Data listing
==*==

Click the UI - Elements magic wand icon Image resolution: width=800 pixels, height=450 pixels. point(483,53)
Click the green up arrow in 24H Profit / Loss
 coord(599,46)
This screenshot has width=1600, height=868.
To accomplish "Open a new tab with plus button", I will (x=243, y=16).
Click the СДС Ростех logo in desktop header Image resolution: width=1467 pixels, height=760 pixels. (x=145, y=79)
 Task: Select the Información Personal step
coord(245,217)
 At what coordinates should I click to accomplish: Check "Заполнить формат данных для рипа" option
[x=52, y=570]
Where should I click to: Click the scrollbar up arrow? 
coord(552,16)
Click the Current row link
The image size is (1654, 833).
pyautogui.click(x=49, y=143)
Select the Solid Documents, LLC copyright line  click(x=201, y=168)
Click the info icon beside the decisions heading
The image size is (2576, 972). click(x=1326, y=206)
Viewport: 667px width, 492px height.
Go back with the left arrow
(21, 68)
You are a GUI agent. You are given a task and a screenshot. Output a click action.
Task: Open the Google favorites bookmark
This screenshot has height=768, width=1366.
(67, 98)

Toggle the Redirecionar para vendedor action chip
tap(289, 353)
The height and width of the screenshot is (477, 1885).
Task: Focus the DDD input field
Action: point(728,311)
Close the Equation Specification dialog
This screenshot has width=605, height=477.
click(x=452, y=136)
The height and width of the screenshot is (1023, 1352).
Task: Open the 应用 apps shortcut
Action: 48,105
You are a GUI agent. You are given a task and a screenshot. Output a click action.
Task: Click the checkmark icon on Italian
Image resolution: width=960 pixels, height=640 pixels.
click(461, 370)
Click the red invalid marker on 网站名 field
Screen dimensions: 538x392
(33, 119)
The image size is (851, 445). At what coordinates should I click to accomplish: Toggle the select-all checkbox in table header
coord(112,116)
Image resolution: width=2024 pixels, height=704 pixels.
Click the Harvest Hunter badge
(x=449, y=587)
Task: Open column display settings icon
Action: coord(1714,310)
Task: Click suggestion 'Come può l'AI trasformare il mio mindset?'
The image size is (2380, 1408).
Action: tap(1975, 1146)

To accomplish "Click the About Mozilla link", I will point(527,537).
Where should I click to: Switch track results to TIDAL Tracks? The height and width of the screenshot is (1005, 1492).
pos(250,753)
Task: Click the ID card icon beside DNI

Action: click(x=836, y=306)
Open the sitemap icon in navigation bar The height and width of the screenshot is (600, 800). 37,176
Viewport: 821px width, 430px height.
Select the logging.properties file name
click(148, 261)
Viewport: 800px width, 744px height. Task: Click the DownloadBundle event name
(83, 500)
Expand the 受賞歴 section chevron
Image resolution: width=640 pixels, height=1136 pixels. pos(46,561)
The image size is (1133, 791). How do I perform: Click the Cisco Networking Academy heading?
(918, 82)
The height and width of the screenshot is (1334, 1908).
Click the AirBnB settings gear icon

==*==

:: What to work on ::
Rewrite as a numbered list the records starting with the line containing "Task: Select the Información Personal step" and going on through the line containing "Select the Solid", skipping any blank lines.

:: Solution for this problem ::
1.  Task: Select the Información Personal step
2. coord(245,217)
3.  At what coordinates should I click to accomplish: Check "Заполнить формат данных для рипа" option
4. [x=52, y=570]
5. Where should I click to: Click the scrollbar up arrow? 
6. coord(552,16)
7. Click the Current row link
8. The image size is (1654, 833).
9. pyautogui.click(x=49, y=143)
10. Select the Solid Documents, LLC copyright line  click(x=201, y=168)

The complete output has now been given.